从bigquery中的json字符串中提取键和值,其中json文档中没有指定的键 [英] Extract keys and values from json string in bigquery where there is no specified key in the json document
问题描述
我在bigquery中有一个表,其中有一个对象,对于每个对象,我都有一些字符串化的json.在json中,示例行如下所示:
I have a table in bigquery where I have object and for each object I have some stringified json.
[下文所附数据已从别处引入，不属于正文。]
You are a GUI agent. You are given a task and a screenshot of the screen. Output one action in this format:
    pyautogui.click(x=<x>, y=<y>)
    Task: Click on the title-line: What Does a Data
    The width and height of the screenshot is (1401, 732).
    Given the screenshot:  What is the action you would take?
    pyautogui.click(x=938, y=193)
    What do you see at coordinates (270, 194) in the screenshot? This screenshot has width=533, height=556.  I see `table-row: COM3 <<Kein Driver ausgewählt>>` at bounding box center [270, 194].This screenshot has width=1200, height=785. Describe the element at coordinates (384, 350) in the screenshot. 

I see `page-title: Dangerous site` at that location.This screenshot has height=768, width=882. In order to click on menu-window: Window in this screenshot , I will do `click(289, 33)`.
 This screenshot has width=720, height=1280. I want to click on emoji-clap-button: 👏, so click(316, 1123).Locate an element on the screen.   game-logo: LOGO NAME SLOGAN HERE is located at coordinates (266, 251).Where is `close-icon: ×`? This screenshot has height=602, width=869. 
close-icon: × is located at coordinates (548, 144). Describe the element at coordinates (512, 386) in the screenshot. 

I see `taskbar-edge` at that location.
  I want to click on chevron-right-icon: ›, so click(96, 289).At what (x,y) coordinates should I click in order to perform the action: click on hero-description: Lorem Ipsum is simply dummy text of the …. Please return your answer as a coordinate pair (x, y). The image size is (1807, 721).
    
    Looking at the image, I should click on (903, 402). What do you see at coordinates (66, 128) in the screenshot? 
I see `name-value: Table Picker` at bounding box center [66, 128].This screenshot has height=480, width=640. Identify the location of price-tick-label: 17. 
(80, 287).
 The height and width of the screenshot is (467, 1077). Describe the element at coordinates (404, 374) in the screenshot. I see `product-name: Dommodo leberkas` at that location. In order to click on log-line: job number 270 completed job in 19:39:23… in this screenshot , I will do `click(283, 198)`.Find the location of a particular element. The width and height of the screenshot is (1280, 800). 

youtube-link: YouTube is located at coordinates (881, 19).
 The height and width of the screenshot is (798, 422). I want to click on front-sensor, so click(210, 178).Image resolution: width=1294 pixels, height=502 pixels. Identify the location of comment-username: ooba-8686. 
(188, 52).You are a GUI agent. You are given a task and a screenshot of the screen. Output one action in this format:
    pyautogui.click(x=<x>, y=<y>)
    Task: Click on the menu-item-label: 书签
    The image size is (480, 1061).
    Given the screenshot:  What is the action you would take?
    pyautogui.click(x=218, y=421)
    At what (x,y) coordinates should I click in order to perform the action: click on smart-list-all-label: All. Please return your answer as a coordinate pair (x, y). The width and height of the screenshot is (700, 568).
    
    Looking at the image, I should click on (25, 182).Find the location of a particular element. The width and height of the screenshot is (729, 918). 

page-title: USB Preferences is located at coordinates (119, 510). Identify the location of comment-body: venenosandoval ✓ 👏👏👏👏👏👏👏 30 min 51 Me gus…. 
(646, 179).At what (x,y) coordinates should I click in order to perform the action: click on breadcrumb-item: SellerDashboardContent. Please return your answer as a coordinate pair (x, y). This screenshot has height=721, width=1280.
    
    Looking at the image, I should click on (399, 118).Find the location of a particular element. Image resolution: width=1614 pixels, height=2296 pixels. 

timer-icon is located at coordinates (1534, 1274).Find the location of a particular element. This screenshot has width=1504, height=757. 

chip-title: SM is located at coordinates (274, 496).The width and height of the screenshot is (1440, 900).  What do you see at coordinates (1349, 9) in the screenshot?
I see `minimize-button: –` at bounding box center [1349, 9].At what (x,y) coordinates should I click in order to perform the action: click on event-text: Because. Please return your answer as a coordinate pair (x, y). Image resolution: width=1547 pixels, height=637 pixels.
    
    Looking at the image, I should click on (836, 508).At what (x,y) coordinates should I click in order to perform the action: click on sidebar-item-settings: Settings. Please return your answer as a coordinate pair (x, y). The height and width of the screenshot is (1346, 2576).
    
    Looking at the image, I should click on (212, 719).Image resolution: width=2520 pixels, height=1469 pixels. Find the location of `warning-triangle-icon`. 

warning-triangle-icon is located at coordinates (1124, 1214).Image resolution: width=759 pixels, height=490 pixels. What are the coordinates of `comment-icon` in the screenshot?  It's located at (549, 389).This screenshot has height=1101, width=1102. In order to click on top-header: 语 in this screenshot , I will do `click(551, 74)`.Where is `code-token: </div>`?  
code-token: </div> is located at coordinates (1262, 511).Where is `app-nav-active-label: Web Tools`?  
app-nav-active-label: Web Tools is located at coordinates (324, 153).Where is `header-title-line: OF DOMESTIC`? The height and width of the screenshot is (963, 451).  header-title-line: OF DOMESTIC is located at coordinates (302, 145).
In json, an example row look like below:
{
"ObjectID": "1984931229",
"indexed_abstract": "{\"IndexLength\":123,\"InvertedIndex\":{\"Twenty-seven\":[0],\"metastatic\":[1,45],\"breast\":[2],\"adenocarcinoma\":[3],\"patients,\":[4]}}"
}
在indexed_abstract
内部,我们有一个InvertedIndex
,其中包含一些关键字以及这些关键字在ObjectID
中出现了多少次.
where inside the indexed_abstract
we have an InvertedIndex
which contains some keywords and how many times these keywords appeared in the ObjectID
.
现在,我想通过使用bigquery解析json来访问字符串化的json,对于每个ObjectID
,我想创建一个嵌套字段,其中包含关键字,对应的数组和对应的数组的长度.
Now I want to access the stringified json by parsing the json using bigquery and for each ObjectID
I want to create a nested field where I have the keyword, the corresponding array and the length of the corresponding array.
例如,在这种情况下,输出将如下所示:
For example in this case the output would look like the following:
+------------+----------------+---------------+-------------------+
| ObjectID | keyword.key | keyword.count | keyword.positions |
+------------+----------------+---------------+-------------------+
| 1984931229 | Twenty-seven | 1 | [0] |
| | metastatic | 2 | [1,45] |
| | breast | 1 | [2] |
| | adenocarcinoma | 1 | [3] |
| | patients | 1 | [4] |
+------------+----------------+---------------+-------------------+
我知道我可以使用JSON_EXTRACT函数,但是我不确定在倒排索引中访问关键字和对应于它们的数组的键是什么.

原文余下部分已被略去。